The Last Paradise
by Michael Kasenow
iUniverse


"The wind and sea kept him company and nothing more. No voices, silhouettes; no gaslights or steam engines; only the hypnotic breath of nature, the rhythm of forever."

If you’re lucky, every now and then, you find a book that has it all: great story, haunting atmosphere, unforgettable characters, and writing that frequently stops you in your tracks with the impact of its truth, or beauty, or profoundness. This is such a book. It begins with a ribald grandeur that puts you in mind of Pete Dexter’s Deadwood. Before it’s finished, however, the rough-hewn humor has been surpassed by a humanist eloquence more akin to the best of Steinbeck.

The locale is Galveston, Texas, in 1900, a city that rivals any in the country for its headlong leap into the twentieth century. Wealth abounds fueled by the international business done in its port as well as the cotton piled to rooftops in its warehouses. Of course, where there’s the rich, there’s always the poor. Both populate the pages of this novel.
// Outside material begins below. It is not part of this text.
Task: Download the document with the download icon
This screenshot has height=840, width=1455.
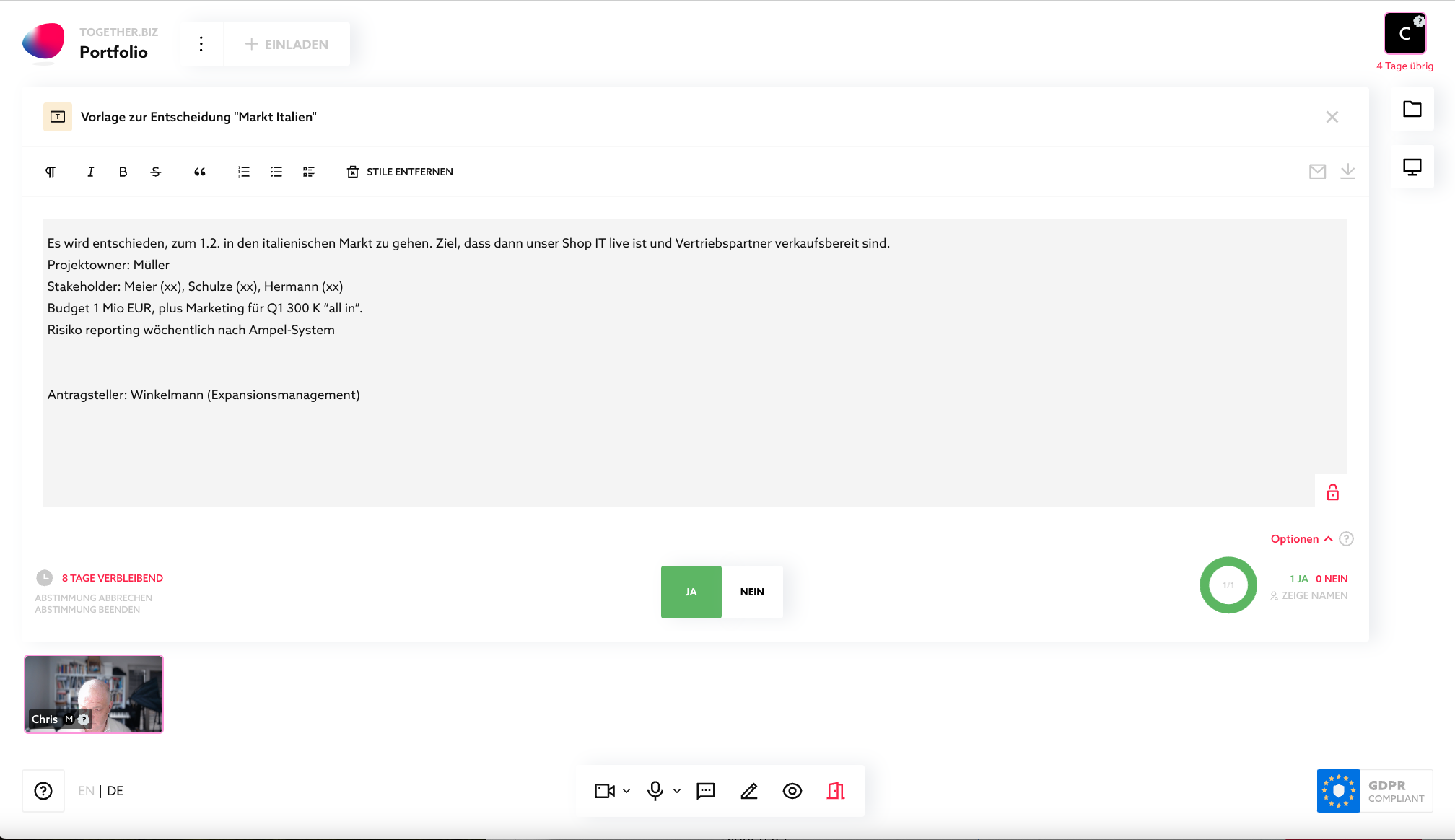Action: [x=1348, y=172]
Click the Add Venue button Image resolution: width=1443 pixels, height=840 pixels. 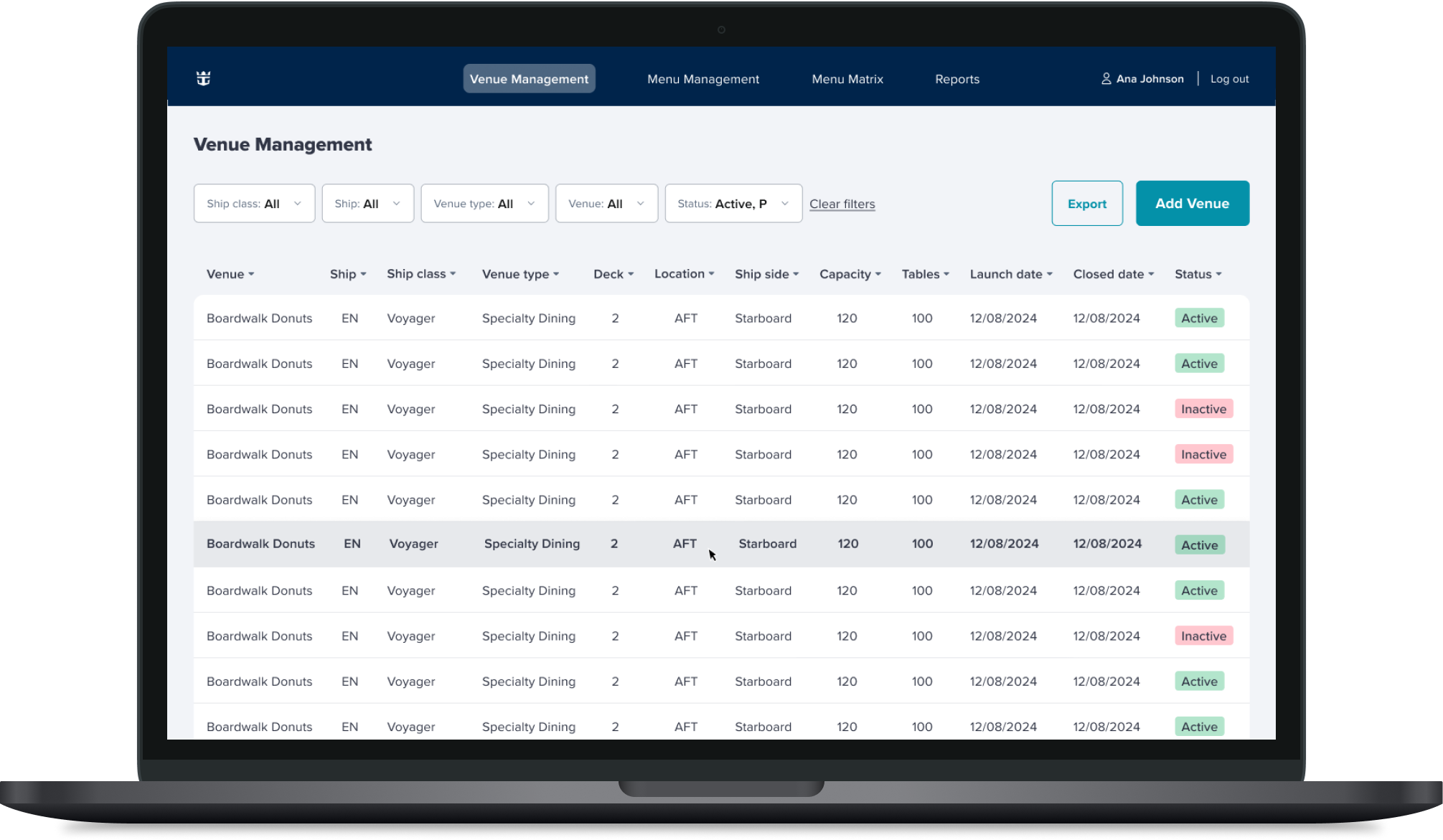[1192, 204]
Maxwell is the protagonist—an untamed individualist who is seemingly just passing through. But to the denizens of the poverty-stricken neighborhood he inhabits, he becomes protector, defender, avenger, and perhaps even savior.

Author Kasenow chronicles a spectacle of love both lost and found, violence both awful and cathartic, and glimmers of hope both lighted and dashed. His depictions of racist atrocities that occurred at the time are brutally honest. He keeps you guessing as to just what Maxwell’s mysterious mission really is, and his prose plunges you head-over-heels into the maelstrom that was the deadliest national disaster America has ever known. Romance, murder mystery, sweeping saga—this is one for the ages. Kasenow has penned a towering achievement that lovers of history and novels should not miss.